The Western District today found it was likely the plaintiff beauty school could establish at trial that the defendant beauty school took out ads in the Yellow Pages, posted signs on an office suite, and obtained business licenses using plaintiffs’ trademarks, constituting trademark infringement and a violation of the Washington Consumer Protection Act.

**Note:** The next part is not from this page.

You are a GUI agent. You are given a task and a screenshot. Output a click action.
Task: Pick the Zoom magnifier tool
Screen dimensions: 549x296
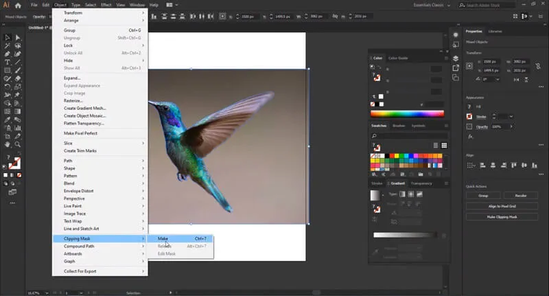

“Plaintiffs are international companies which operate over 200 hairdressing salons and academies under their ‘Toni&Guy’ brand including an academy in Bellingham, Washington. Defendants own and operate Bellingham Beauty School in Bellingham, Washington. Upon learning of the possibility of the opening of an authorized Tony&Guy franchise in Bellingham, Defendants registered ‘Toni & Guy Hairdressing Academy, Inc.’ as a for-profit corporation with the State of Washington in November, 2007. Defendants’ Tony & Guy Hairdressing Academy, Inc. then obtained a business license with the City of Bellingham and the State of Washington and a listing in the Yellow Pages for a telephone number which is never answered. These advertisements and business registrations list 203 W. Holly Street, Suite 206, Bellingham Washington as the location of the academy. This location is an office suite which bears ‘Tony & Guy Hairdressing Academy’ signs but remains empty with locked doors.

“An authorized Tony&Guy Hairdressing Academy opened in Bellingham in November 2008. Sometime before March 2009, Plaintiffs learned of Defendants’ use of the ‘Toni & Guy’ name. On April 14, 2009, Plaintiffs filed a complaint alleging violations of sections 32 of the Lanham Act (15 U.S.C. § 1114), 43(a) of the Lanham Act (15 U.S.C. § 1125(a)), and Washington’s Consumer Protection Act.”

These findings, Judge Marsha Pechman concluded, were sufficient to support a preliminary injunction.

“The court finds that Plaintiffs have demonstrated a likelihood of success on the merits of some of its claims and that Plaintiffs stand to be irreparably injured if Defendants are not enjoined from using the Toni & Guy mark. The Court also finds that Plaintiffs have raised a serious question concerning public policy and that the balance of hardships scale tips in Plaintiffs’ favor. Plaintiffs’ prayer for relief includes enjoining Defendants from using the marks, removing local signage, and transferring the telephone number listed in the Yellow Pages to Plaintiffs. These actions would reasonably prevent further harm by removing the infringing marks from the public sphere. These actions should be accomplished within three days of the receipt of this order.”

It’s worth noting that defendants responded to plaintiffs’ motion by filing affidavits but did not file an opposition brief.

The case cite is MBL/Toni&Guy Products, L.P. v. Kennard, No. 09-501 (W.D. Wash. June 29, 2009) (Pechman, J.). 

Full disclosure: STL’s firm represents the plaintiffs in this case.